San Diego: Like getting nipped at by psychedelically colored cockatoos, there are lots of firsts when traveling with young kids, and that list now includes my first circumnavigation of an island on a kayak with my son. We did so just outside of our bungalow at Paradise Point, a properly named resort in the middle of Mission Bay, where fire pits, tiki torches, waddling ducks, and a welcoming Polynesian vibe match well with the steady stream of rowing teams, sailboats, and stand-up paddle boarders flowing by the islet.
Amid ample water and sand time, we ate at every single spot: The Barefoot Bar & Grill had solid beach food, great drinks (try the Hawaiian mule, a pineapple-and-strawberry take on the Moscow version), and the chance for Mason to shoot water guns at intruding green herons; Caveman Pizza Company toasted up inventive pies that we scarfed during our bonfire; and I enjoyed Temecula-grown wines, venison carpaccio, and scallops at the bar of Baleen with Chef Amy DiBiase, who is now in the midst of reinventing the fine-dining restaurant’s whole concept. See paradisepoint.com.
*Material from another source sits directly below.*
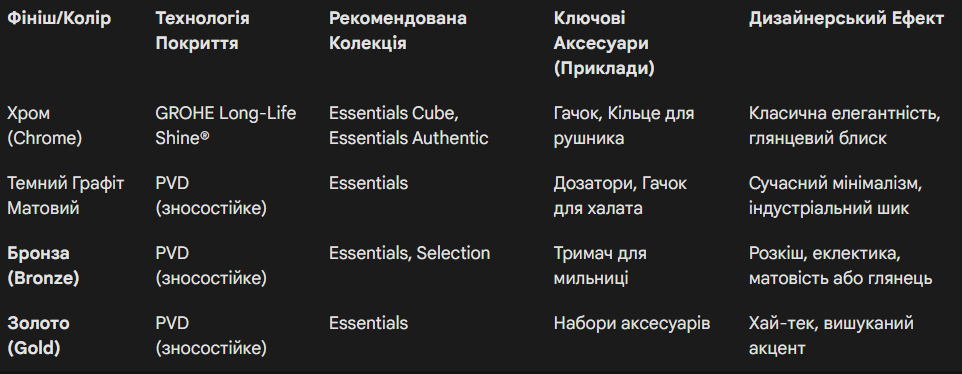Click the Фініш/Колір column header
The image size is (962, 374).
pos(59,18)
At SeaWorld, we skipped the orca show (too many Blackfish scoldings sent my way pre-trip), instead opting for the sea-lion silliness and a good amount of time watching a polar bear dive unsuccessfully for fish in his, yes, seemingly too-small tank. See seaworld.com.
Soon enough we were in downtown San Diego, again agape at animals inside the San Diego Zoo, a truly amazing place set deep in the canyons of Balboa Park where we enjoyed quite a few firsts, including the kids’ first koalas, my first panda, and Mason’s first taste of cotton candy. See sandiegozoo.org.
We ended our trip at the Château Kettmann, my brother’s pad in South Park, where we ate tacos, watched planes float in, checked out the Little Italy Mercato, and let my mom and sister-in-law watch the kids for a while. There’s no website for that experience, but there’s one thing to learn: As great as traveling with kids can be, letting someone else chase them for a while can be the sweetest escape of all.